Brief> Give only the number of lines below that contain the word "will".

[Items from a data source]
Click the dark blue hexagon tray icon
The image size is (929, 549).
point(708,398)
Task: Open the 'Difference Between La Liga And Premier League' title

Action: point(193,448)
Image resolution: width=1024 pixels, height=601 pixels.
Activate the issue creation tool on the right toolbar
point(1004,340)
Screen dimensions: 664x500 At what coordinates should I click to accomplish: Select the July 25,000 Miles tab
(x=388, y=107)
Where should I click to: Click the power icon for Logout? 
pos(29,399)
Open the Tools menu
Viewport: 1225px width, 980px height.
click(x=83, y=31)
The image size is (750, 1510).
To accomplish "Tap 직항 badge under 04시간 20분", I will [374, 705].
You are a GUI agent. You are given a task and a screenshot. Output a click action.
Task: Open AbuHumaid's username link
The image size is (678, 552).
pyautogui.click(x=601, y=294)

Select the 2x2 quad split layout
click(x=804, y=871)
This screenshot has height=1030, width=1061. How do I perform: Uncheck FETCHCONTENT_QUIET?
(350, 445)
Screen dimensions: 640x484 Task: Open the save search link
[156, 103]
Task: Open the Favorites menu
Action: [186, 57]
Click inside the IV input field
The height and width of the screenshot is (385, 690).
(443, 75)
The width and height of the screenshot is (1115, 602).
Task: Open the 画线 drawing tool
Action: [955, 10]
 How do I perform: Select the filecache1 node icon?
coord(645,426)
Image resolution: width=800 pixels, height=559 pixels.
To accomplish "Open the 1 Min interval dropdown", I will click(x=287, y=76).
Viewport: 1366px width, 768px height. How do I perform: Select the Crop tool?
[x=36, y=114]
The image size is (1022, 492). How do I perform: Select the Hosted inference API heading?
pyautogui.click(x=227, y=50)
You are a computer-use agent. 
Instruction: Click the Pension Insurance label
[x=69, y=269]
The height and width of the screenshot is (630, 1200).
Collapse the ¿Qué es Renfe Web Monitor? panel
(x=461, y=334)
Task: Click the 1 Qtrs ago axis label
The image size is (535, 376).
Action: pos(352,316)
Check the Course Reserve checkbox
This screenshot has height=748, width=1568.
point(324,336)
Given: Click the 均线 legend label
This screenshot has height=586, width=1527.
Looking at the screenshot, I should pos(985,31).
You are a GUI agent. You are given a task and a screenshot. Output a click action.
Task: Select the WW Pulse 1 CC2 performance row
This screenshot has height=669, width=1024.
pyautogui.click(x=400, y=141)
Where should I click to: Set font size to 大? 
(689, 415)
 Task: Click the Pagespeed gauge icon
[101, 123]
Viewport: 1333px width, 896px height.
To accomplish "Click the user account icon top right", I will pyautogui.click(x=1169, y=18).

Answer to this exercise> 3